SELECTED TEXT →

○ ○ ○ ○ ○

Interactive discussion

Status: closed

RC1:
'Comment on gmd-2023-158', Anonymous Referee #1, 24 Aug 2023
Review for “Deep-learning statistical downscaling of precipitation in the middle reaches of the Yellow River: A Residual in Residual Dense Block based network” By Fu et al.

In this study, Fu et al. proposed a new deep learning approach, namely, Residual in Residual Dense Block based network (RRDBNet), to downscale ERA5 data at the middle reaches of the Yellow River (MRYR) in China. The proposed method was compared with three other methods (GLM, CNN and RDBNet). The authors concluded that RRDBNet performed better than other methods in terms of difference, RMSE and correlartion coefficient (CC). However, the study lacks novelty and improvements are very trivial. Thus, I suggest rejecting for publishing it at GMD. My major concerns are as follows:

The models were trained with daily data, but all the evaluations were performed at aggregated time scale (annual, monthly and seasons). How does the model perform in daily time scale (both daily statistics and extremes)? The aggregated time scales may not be critical and may hide important information on model evaluation.

The rationale of the proposed method is not clear. Compared to other deep learning methods, what are its advantages and why did the author propose this method? Without deep understanding the model itself, the manuscript gives readers limited insights.

The authors claimed the proposed method is much better than the other three methods, which may not be true. Given the stochastic nature of deep learning models and the slightly better statistics, the superiority may be purely due to stochasticity itself. Training the model multiple times may help discriminate the superiority and stochasticity. Furthermore, it is not fair to compare different deep learning models without giving model complexity (e.g., the number of trainable parameters).

Minor comments

In the introduction section, the authors described many GCM downscaling. However, this study is not about GCM downscaling but reanalysis data, which is very different story and may mislead readers. Thus, the introduction needs to be rewritten.

○ ○ ○ ○ ○

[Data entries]

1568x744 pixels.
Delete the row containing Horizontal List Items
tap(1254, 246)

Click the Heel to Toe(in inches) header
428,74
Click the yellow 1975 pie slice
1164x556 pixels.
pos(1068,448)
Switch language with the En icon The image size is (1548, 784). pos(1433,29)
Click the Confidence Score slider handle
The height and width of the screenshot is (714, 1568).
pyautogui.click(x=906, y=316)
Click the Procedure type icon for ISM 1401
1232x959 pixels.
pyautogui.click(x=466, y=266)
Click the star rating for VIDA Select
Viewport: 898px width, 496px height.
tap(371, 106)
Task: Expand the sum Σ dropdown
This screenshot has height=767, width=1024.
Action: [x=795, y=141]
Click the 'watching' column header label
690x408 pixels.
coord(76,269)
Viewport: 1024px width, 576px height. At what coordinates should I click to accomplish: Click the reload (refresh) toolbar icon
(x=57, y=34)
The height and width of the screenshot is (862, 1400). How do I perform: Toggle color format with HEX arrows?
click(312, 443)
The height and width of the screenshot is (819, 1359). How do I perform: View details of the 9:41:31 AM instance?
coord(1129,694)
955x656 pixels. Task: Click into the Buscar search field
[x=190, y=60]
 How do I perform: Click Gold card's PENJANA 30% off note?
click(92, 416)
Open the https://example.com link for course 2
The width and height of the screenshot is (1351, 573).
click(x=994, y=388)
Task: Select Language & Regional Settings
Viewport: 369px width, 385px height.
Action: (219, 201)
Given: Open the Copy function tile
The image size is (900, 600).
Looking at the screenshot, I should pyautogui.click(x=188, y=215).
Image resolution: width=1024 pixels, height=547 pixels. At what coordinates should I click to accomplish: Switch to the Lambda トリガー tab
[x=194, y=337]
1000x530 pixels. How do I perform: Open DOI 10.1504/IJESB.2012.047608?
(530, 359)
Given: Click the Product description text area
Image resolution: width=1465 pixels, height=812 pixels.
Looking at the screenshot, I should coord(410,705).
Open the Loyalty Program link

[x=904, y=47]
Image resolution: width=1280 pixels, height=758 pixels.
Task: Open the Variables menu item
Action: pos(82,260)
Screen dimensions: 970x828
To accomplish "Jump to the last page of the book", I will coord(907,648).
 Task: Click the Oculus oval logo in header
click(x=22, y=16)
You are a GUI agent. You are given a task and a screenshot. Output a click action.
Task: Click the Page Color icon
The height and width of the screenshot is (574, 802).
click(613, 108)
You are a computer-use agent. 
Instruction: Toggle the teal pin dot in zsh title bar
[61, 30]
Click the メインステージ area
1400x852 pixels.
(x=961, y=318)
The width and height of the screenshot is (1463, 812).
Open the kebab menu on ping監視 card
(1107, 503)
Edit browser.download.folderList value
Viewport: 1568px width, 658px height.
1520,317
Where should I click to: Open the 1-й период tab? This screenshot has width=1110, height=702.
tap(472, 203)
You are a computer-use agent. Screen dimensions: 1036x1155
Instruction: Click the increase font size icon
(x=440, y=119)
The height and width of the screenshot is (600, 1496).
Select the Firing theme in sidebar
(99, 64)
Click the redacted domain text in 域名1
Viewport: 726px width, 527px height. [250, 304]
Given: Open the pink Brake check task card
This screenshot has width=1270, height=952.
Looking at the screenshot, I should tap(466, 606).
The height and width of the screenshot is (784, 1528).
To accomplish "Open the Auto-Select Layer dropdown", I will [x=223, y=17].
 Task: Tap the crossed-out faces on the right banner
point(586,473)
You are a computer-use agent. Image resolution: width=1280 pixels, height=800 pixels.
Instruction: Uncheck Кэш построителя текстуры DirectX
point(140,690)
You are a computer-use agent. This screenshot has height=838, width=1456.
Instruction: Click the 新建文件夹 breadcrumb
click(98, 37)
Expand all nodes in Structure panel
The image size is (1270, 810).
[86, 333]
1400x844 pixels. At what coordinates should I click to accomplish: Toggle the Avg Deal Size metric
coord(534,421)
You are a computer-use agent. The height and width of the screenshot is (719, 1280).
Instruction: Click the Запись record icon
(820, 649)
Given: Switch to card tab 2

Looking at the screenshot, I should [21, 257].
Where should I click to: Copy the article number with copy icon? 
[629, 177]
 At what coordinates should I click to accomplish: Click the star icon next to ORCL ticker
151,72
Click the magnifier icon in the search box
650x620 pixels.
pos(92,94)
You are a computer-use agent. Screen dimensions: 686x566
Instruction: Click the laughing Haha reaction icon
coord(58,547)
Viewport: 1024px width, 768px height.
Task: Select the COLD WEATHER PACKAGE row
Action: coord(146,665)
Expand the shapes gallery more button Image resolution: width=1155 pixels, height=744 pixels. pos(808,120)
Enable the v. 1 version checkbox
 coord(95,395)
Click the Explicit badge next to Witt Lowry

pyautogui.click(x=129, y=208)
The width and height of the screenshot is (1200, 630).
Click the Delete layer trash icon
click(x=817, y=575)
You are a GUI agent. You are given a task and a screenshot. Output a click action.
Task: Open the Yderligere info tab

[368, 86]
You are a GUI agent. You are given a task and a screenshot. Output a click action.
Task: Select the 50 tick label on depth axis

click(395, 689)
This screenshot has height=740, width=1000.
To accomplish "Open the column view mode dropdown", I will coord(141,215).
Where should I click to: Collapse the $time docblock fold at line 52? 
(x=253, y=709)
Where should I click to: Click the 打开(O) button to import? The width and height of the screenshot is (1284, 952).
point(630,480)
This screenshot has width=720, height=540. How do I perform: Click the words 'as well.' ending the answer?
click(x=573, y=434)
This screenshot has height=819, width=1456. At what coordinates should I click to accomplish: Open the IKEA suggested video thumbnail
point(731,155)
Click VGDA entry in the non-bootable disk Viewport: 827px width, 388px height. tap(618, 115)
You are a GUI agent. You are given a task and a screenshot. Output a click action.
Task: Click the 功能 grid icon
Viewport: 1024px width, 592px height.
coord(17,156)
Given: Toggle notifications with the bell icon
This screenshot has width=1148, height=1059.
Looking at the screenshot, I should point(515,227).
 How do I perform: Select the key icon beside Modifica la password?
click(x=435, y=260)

○ ○ ○ ○ ○

YOUR TASKS →
#1 Transcribe the referee comment on the Yellow River precipitation downscaling study in full, with no changes.
#2 Restate word for word the stretch of the data entries from their first line through the line containing "tap(371, 106)", and give nothing else.

WRITTEN RESPONSES →
#1
Interactive discussion

Status: closed

RC1:
'Comment on gmd-2023-158', Anonymous Referee #1, 24 Aug 2023
Review for “Deep-learning statistical downscaling of precipitation in the middle reaches of the Yellow River: A Residual in Residual Dense Block based network” By Fu et al.

In this study, Fu et al. proposed a new deep learning approach, namely, Residual in Residual Dense Block based network (RRDBNet), to downscale ERA5 data at the middle reaches of the Yellow River (MRYR) in China. The proposed method was compared with three other methods (GLM, CNN and RDBNet). The authors concluded that RRDBNet performed better than other methods in terms of difference, RMSE and correlartion coefficient (CC). However, the study lacks novelty and improvements are very trivial. Thus, I suggest rejecting for publishing it at GMD. My major concerns are as follows:

The models were trained with daily data, but all the evaluations were performed at aggregated time scale (annual, monthly and seasons). How does the model perform in daily time scale (both daily statistics and extremes)? The aggregated time scales may not be critical and may hide important information on model evaluation.

The rationale of the proposed method is not clear. Compared to other deep learning methods, what are its advantages and why did the author propose this method? Without deep understanding the model itself, the manuscript gives readers limited insights.

The authors claimed the proposed method is much better than the other three methods, which may not be true. Given the stochastic nature of deep learning models and the slightly better statistics, the superiority may be purely due to stochasticity itself. Training the model multiple times may help discriminate the superiority and stochasticity. Furthermore, it is not fair to compare different deep learning models without giving model complexity (e.g., the number of trainable parameters).

Minor comments

In the introduction section, the authors described many GCM downscaling. However, this study is not about GCM downscaling but reanalysis data, which is very different story and may mislead readers. Thus, the introduction needs to be rewritten.

#2
1568x744 pixels.
Delete the row containing Horizontal List Items
tap(1254, 246)

Click the Heel to Toe(in inches) header
428,74
Click the yellow 1975 pie slice
1164x556 pixels.
pos(1068,448)
Switch language with the En icon The image size is (1548, 784). pos(1433,29)
Click the Confidence Score slider handle
The height and width of the screenshot is (714, 1568).
pyautogui.click(x=906, y=316)
Click the Procedure type icon for ISM 1401
1232x959 pixels.
pyautogui.click(x=466, y=266)
Click the star rating for VIDA Select
Viewport: 898px width, 496px height.
tap(371, 106)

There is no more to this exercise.